Crystal Engineering of Three Novel 1-D Chalcogenidostannates Using Lanthanide Complexes as Structure-Directing Agents: Synthesis, Structure, and Photoelectric Performance Evaluation

Crystalline lanthanide compounds have broad application prospects in the field of photoelectric properties. In this paper, we report the surfactant-thermal method to prepare three novel lanthanide chalcogenidostannates, [Eu(trien)(tren)(Cl)]2Eu2Sn2S9·H2O (1) (trien = triethylenetetramine, tren = tris(2-aminoethyl) amine), [Nd(trien)2Cl]HgSnSe4 (2), and [Sm(trien)(tren)Cl]Hg2SnSe5 (3), by applying poly(ethylene glycol)-400 (PEG-400) as the reaction medium. 1 crystallizes in the orthorhombic crystal system Pmmn, whereas 2 crystallizes in Pna21 in the noncentrosymmetric orthorhombic space group, and powder second-harmonic-generation (SHG) measurement reveals that the SHG response exhibited by compound 2 is roughly half as intense as that observed in AgGaS2, and 3 crystallizes in the monoclinic crystal system P21/m. 1 is the first example of Eu3+ ions being introduced into a purely inorganic skeleton; in 2 and 3, the transition metal (TM) ion Hg2+ is incorporated into the [SnxQy]n− (Q = S/Se) system to form complex TM-chalcogenidostannate anions. 1, 2, and 3 exhibit band gaps of 2.13, 2.01, and 1.98 eV, respectively.

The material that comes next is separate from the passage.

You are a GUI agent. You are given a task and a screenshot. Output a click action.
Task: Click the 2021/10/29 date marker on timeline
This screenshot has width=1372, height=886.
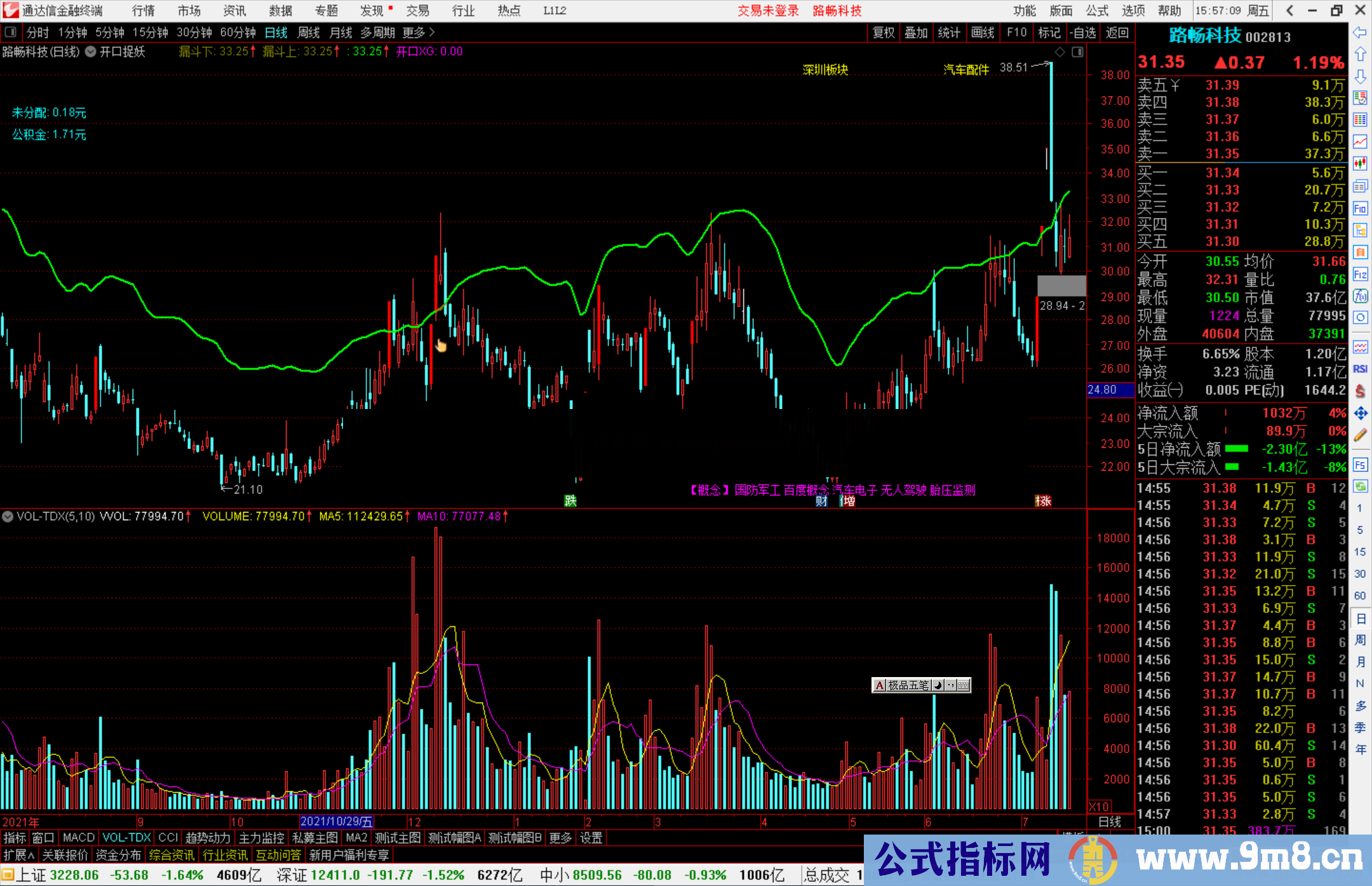(336, 821)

Notably, all three compounds display impressive photocurrent densities, with compound 3 standing out with a density of 54 μA/cm2. Compounds 1–3 showed remarkable photodegradation of methyl blue (MB), especially compound 3, which had a degradation efficiency of 61.1%. To gain a deeper understanding of the correlation between their optical properties and their electronic structures, theoretical calculations were conducted.